_TAREFA 1:_
Reproduza palavra por palavra o trecho do texto sobre a PEC kamikaze que vai de "Não é o caso" até "votos, adeus benevolência.".
_TAREFA 2:_
Dê prosseguimento ao texto sobre a PEC kamikaze a partir do ponto em que ele termina.

_TRECHO FORNECIDO:_

=====

Quando descortinava o fim da crise sanitária, o Presidente apostava na recuperação de sua forma política através do esquecimento de seus desmandos, principalmente na pandemia, bem como na retomada econômica do País.
O fato é que a avaliação do seu governo não melhorou e seus métodos de administrar vem mantendo severa reprovação. Como efeito colateral, ressurge o fantasma da inflação que hibernava. Com a escalada dos preços, a disseminação da fome e da pobreza.
Em 2020, quando medrava o caos, no auge da pandemia, o Presidente não queria pagar mais de R$ 200,00 de auxilio emergencial. Contrariado, acabou engolindo projeto que nasceu no Congresso Nacional, instituindo ajuda de R$ 600,00. Com cara de pau, arvorou-se pai do benefício e isso lhe propiciou passageira melhora de sua imagem à época.
Incapaz de prever a extensão da crise social, seu governo absteve-se de elaborar um projeto racional para enfrentar os efeitos da pós-pandemia sobre a população, preferindo acreditar na resposta da economia. Despreocupado, entregou a chave do Tesouro Nacional para “Centrão” administrar as finanças, dedicando seu tempo às memoráveis e relaxantes motociatas.
Agora, com a eleição fazendo água perto do nariz, o “capitão” e o “centrão” decidem distribuir mais de R$ 41 bilhões para pobres e remediados. Na ante–véspera da eleição, Auxilio-Gás e Auxilio Brasil são turbinados; novos beneficiários ao programa serão admitidos; verbas para caminhoneiros e taxistas serão distribuídas, além de importantes aportes destinados a “pobre” indústria alcooleira.
A distribuição de bens e valores assim como a concessão de benefícios por parte do governo são defensáveis quando inseridas em políticas públicas ou atendam a situações de emergência, sempre adotadas com respeito ao princípio constitucional da impessoalidade.
Não é o caso da PEC kamikaze, que o Congresso acaba de aprovar. O que ela contém não é um projeto de política pública! São medidas propostas para atender emergência eleitoral. Destina-se a encher a urna vazia de um candidato e não o estômago vazio de milhões de brasileiros. Para enxergar o propósito eleitoral do projeto, basta olhar para a vigência predominante dos benefícios: expiram em 31 de dezembro. Apurados os votos, adeus benevolência.

=====

_EXTRATOS DE DADOS:_

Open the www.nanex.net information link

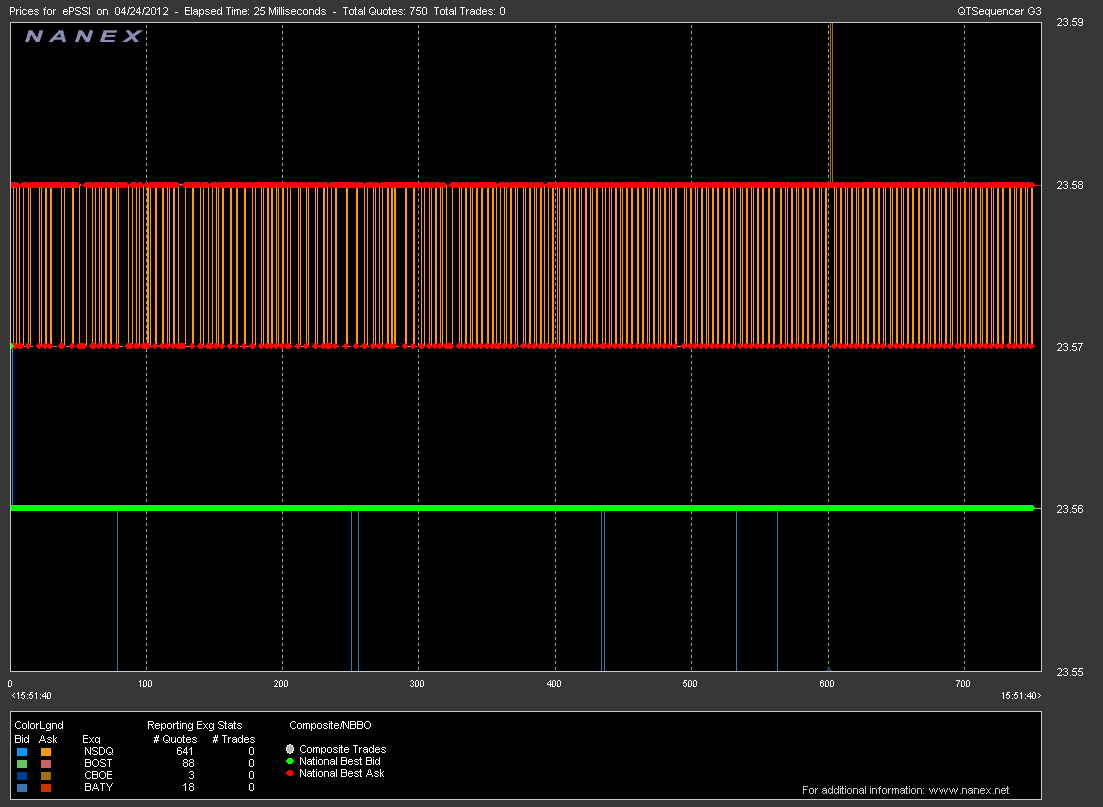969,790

=====

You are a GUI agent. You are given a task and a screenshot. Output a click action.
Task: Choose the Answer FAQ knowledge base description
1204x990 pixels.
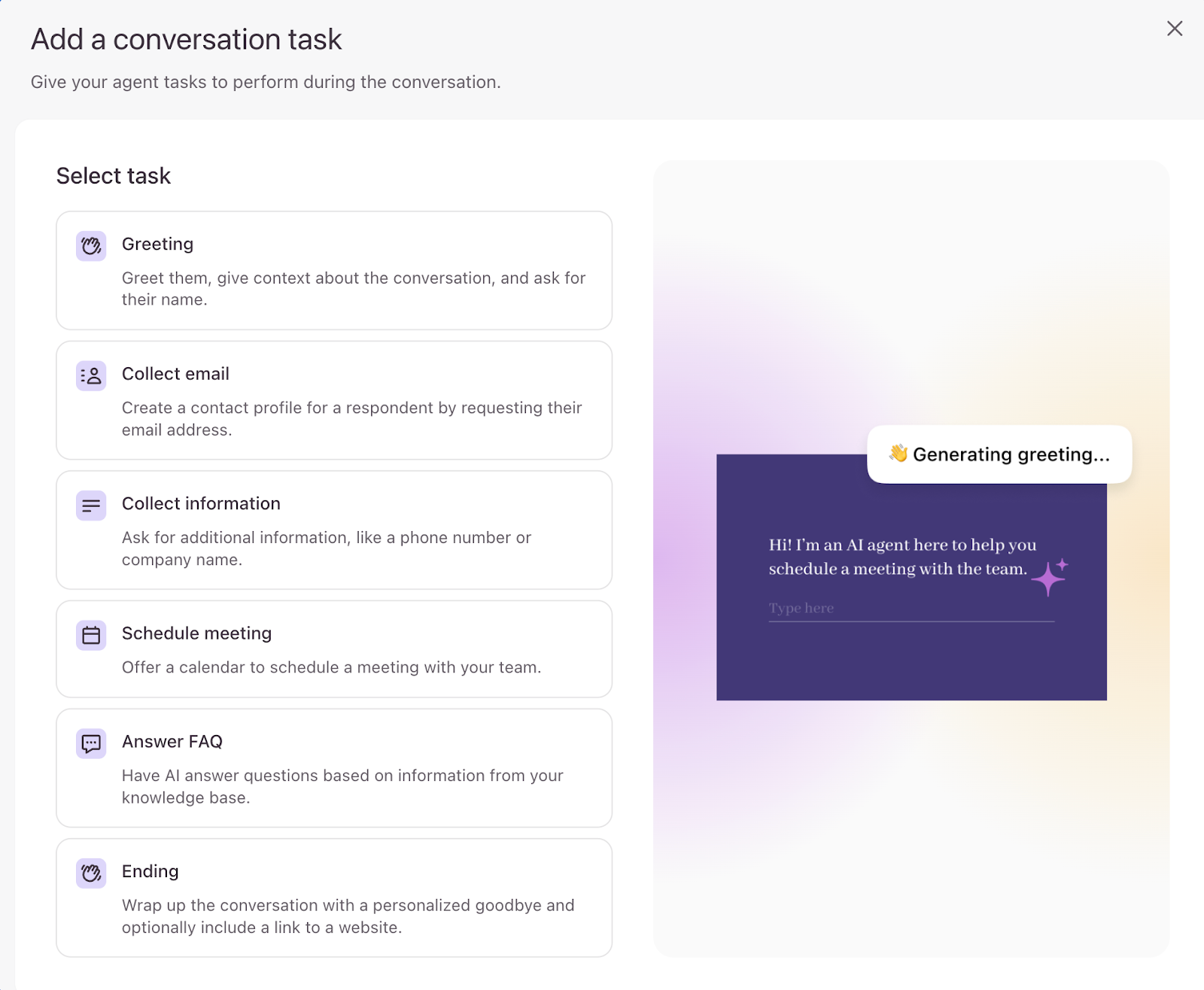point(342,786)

=====

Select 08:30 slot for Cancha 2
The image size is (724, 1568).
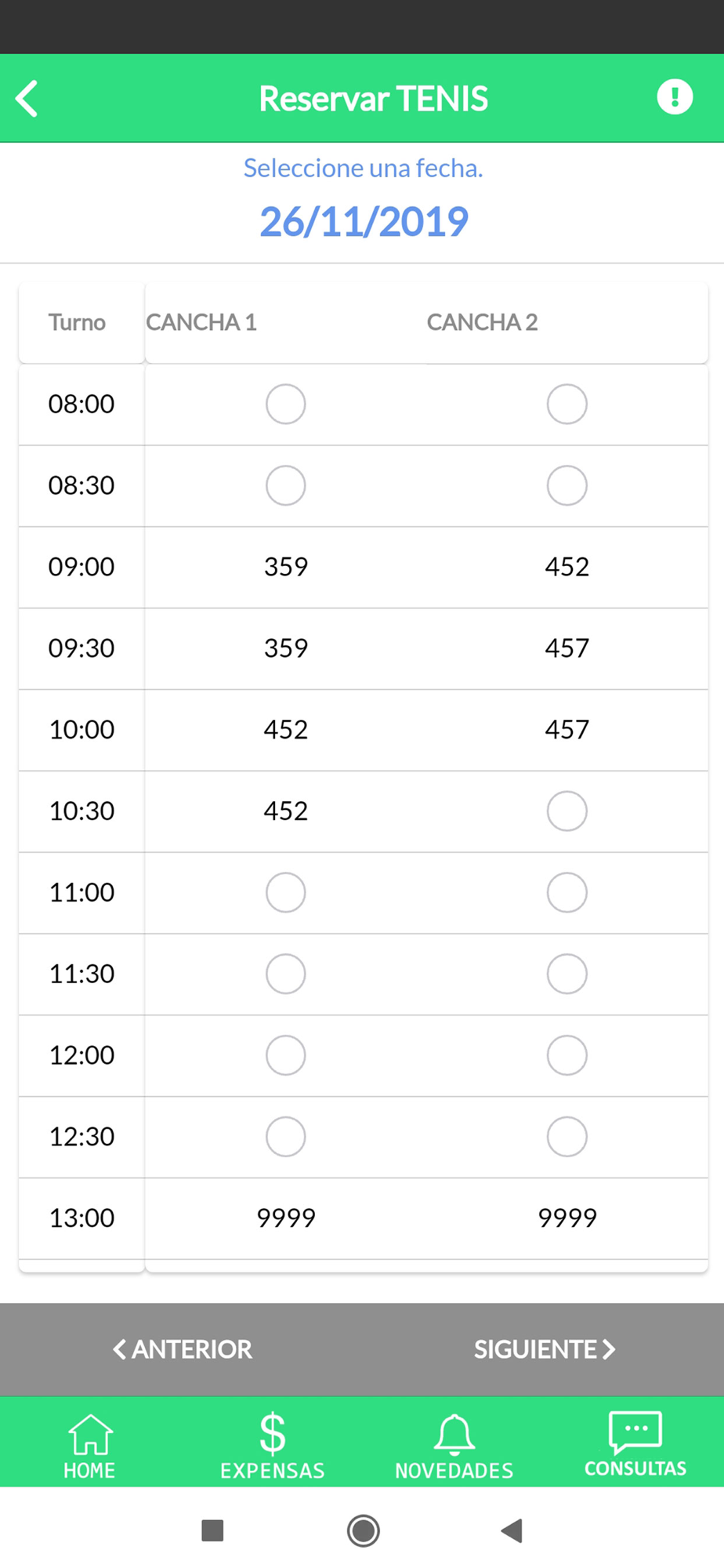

=====

_RESULTADO DO EXERCÍCIO 1:_
Não é o caso da PEC kamikaze, que o Congresso acaba de aprovar. O que ela contém não é um projeto de política pública! São medidas propostas para atender emergência eleitoral. Destina-se a encher a urna vazia de um candidato e não o estômago vazio de milhões de brasileiros. Para enxergar o propósito eleitoral do projeto, basta olhar para a vigência predominante dos benefícios: expiram em 31 de dezembro. Apurados os votos, adeus benevolência.

_RESULTADO DO EXERCÍCIO 2:_
Se o governo tivesse agido na hora apropriada seguramente já estaria mitigando a fome de grande parte de um contingente de 15,5 milhões de deserdados, sem violar a Constituição Federal e a Lei Eleitoral que condenam o uso do dinheiro público para captar votos, especialmente tão próximo da boca de urna. Por muito menos, prefeitos e parlamentares já perderam mandatos em outras eleições.
Tempo para elaboração de programa sustentável de renda mínima o governo teve, mas sua agenda de benevolência sempre deu prioridade a garimpeiros, madeireiros que destroem florestas, predadores do meio ambiente, atiradores, delinquentes digitais, et caterva.
A fundada necessidade de socorro a segmentos em apuros explica a leniência de deputados e senadores de oposição que aprovaram as medidas, mesmo sabendo do perigoso precedente que estão criando e do potencial risco de transtornos à futura administração do país.
Afinal, elas não são as únicas iniciativas açodadas do atual governo, que tem feito da improvisação, a regra geral. Mas para quem está na corda bamba, vale tudo!. Até o risco de incorporar o espirito kamikaze dos pilotos japoneses na segunda guerra mundial.
Com a diferença de que os kamikazes japoneses sabiam que iam morrer pelos valores que acreditavam; e os nossos kamikazes acreditam na sobrevida eleitoral, apostando na magia da benevolência improvisada. O problema é que a crença nem sempre é parceira da razão. No estágio que vivemos, a razão tem grandes chances de vencer o embuste.
Valter Pereira, advogado.
Ex-Vereador, Deputado Estadual, Federal, Constituinte.